I remember the first time it happened. I was on the reformer doing kneeling knee stretches. I began my transition from round to arched when out of nowhere I felt a sudden urge to cry. Before I knew it, tears were streaming down my face and my voice was cracking. Needless to say the teacher in front of me was extremely shocked and concerned. I felt embarrassed and extremely uncomfortable. Where did this emotion come from? Was there something wrong with me? Has anyone else ever felt what I
was feeling? On occasion, I would muster up enough courage to ask one of my teachers if they had ever experienced this feeling and their response would always be “Oh yes, that happens”.
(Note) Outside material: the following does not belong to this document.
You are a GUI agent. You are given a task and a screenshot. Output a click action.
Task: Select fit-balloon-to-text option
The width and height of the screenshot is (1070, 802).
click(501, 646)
Two years ago I was fortunate enough to begin to work with Master Teacher Janice Dulak. Early on, during one of my first lessons, the same strong urge to cry appeared and for the first time my concern and confusion was met with grace and understanding. Janice informed me that when the hip opens the illiopsoas may release tension which is a natural process. She confirmed that when we work with deep core muscles a release could cause emotions to surface as well. I felt safe and reassured that this emotional response was completely normal. As time went on I learned about the importance of opening the hips and how that contributes to alignment which then supports better posture and balance in the body. The deeper I went in the work the more I began to feel. I soon began to accept that these feelings that were surfacing were simply an indication of how deeply I was working and how strongly my mind body connection had become. As we know Pilates can be both mentally and physically challenging. During our lesson we may experience a wide variety of emotions. Deep stretching and strengthening of the entire body can result in feelings of happiness, exhaustion, accomplishment, sadness and in my case even tears.
I have since learned to trust that my body is doing what it is supposed to do and I have become stronger mentally and physically. I have learned that putting body parts where they are supposed to be is extremely difficult but also extremely necessary and in doing so we may begin to actually feel something. In the past whenever the emotion would surface I would push it back down and try to hide what I was feeling. Today, I welcome the emotion because I know how important it is to release the energy through the body.
This experience has also helped me see this work through the eyes of my clients. These are people that want to feel better and because of that I now know the importance of creating a safe space for them to work through whatever emotions that may be feeling on any given day without any judgment or fear. I know this nurturing environment will help my clients to feel empowered and to fully accept this powerful mind body connection that we work so hard to find.